It also really allowed
me to sleep comfortably when i was living in town renting land a half hour away because some of that
fence was pretty rough and i just you never know what can happen if there's a storm and they bust
through the corner and they're all out on the road and it just is like so much peace of mind
don't take things personally.
You're going to run into tension on the farm because you're sharing resources,
but you're also, in our case, we're employees.
And it is very, very easy to take things personally,
to take criticism personally.
And it's not even like it's criticism.
As our employers, Joe and Jess have to pass on information.
Like this needs to be done
this hasn't been done yet whatever it is i mean anyone who's been an employee knows it is very
easy to take that kind of those comments and like take them personally the key is to recognize when
you're taking things personally and then tell yourself i am taking this personally i'm letting
my ego get in the way um so, so I mean, it just as simple
as like Joe, Joe needing to point out like, Oh, we're getting a little behind with weed whacking
in the orchard. Um, that can, I'm just a neurotic guy and that can just set me off into like
walking around, stumbling around the farm, talking to my, or not talking to myself, talking to Joe
in my head. I'm like, yeah, but you didn't realize I've been over here. I've been weed whacking.
Look man, I'm, I'm overworked right now. It now. It's April. It's the busiest time of year. The grass is growing like crazy. I can't. God, man, that's just so
unfair. But he's not making it about me. He's just saying a fact. He's not saying you're not doing
the weed whacking properly. He's saying the weeds need to be whacked. And I just wanted, I noticed
it. So just so you know, really, really important because you take things personally and then egos
get involved and you get into fights and whatever.
We're really good at that on this farm.
Like I say, I'm not good always at avoiding it completely, but I'm good at, I'm intellectually
honest about it.
I recognize it when it's happening.
And as an aside, when you start to notice yourself in these relationships, having conversations
with your landlord in your head when you're in the shower or when you're walking around the farm, that's a really good indicator it's time for a check-in.
One of the questions I had, Blake, was have you ever wished for a lease longer than five years or does the kind of rolling nature of the lease kind of take care of that for you?
Yeah, I would love a lifetime
lease at Tamara Ranch, but
these types of things are earned and
it's a lot to jump into something like that right off the bat. I don't know
of any examples like that where you can just meet somebody
and hit it off and them give
you a lifetime lease of the place. I'm not saying that doesn't exist. But landowners,
renting in a way, there's power to the renter too, the tenant has sway in the relationship
and so as much as the landowner is feeling out the tenant, the tenant has sway in the relationship and so as much as the landowner is feeling
out the tenant, the tenant also feels out the landowner.

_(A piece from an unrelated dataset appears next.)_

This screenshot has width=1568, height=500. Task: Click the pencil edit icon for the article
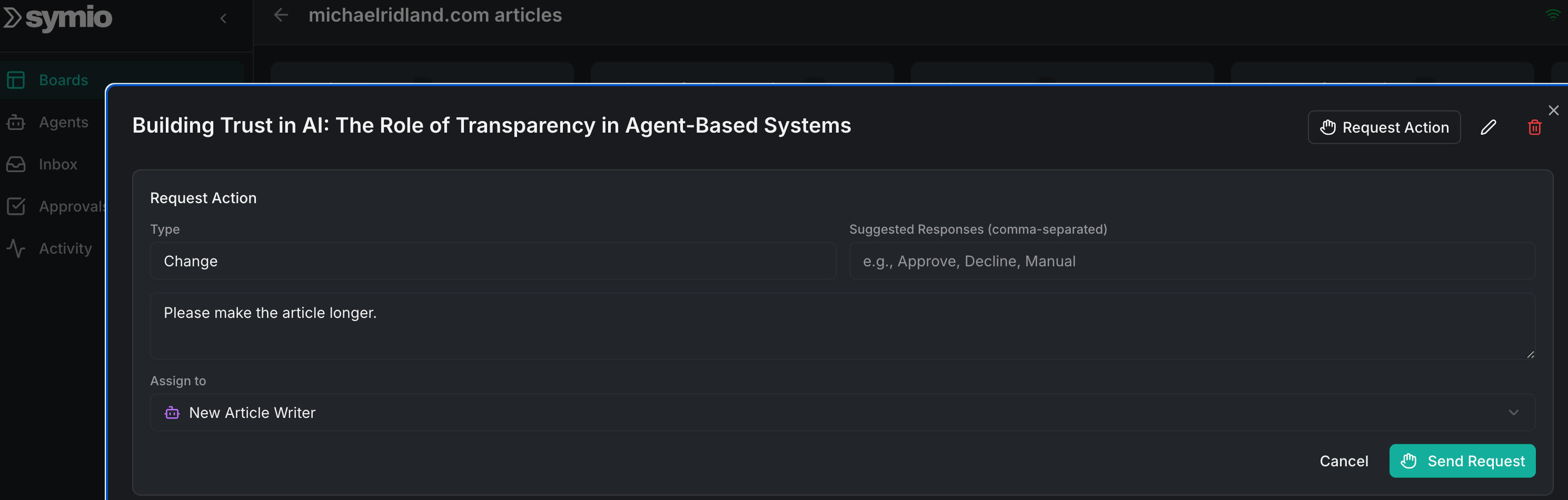pyautogui.click(x=1490, y=127)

If they feel like they're going to, the landowner doesn't have their interest in mind or whatever,
it's nice to have a short term at the start maybe.

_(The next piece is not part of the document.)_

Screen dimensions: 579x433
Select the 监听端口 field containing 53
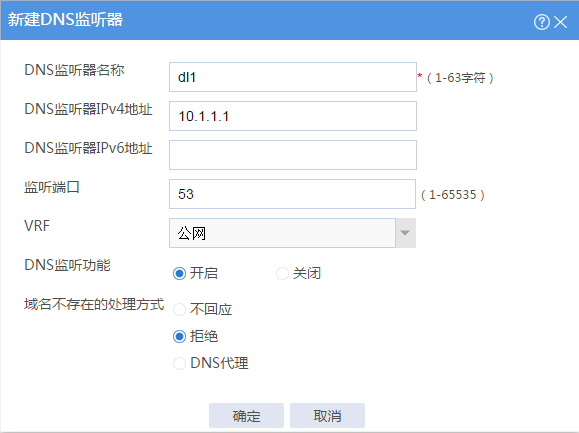coord(292,194)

I can see for market gardeners that that's a bit of a tough deal like if you're breaking virgin land
and trying to get your weed pressure under control like
especially in an organic system you need at least that five-year lease right off
the bat.
But the nature of our current
arrangement I'm quite satisfied with.
Automatic five-year lease that's
self-renewing is great. And currently we're in the process of buying our house and then
the acreage right around it, that is affordable, not all the farmland and so I think if we own a little piece of Tamera
Ranch then that will even help galvanize our tenancy indefinitely.
One thing I haven't talked about is the next generation, our landowners are 70 and we have
been developing a good relationship with their son because inevitably the farm will end up in his name
and we've brought him in and really get him to understand the nature of the Tamara Ranch project,
what we bring to the management of the place's tenants and why it's in his best interest to keep us around as well.
And so that relationship will continue and it's kind of fun because his son and our son are up there exactly one year apart. And so it's kind of neat to see them play together and to think, you know, maybe in 50 years, they'll be having beer together and, you know, talking about the management of the ranch.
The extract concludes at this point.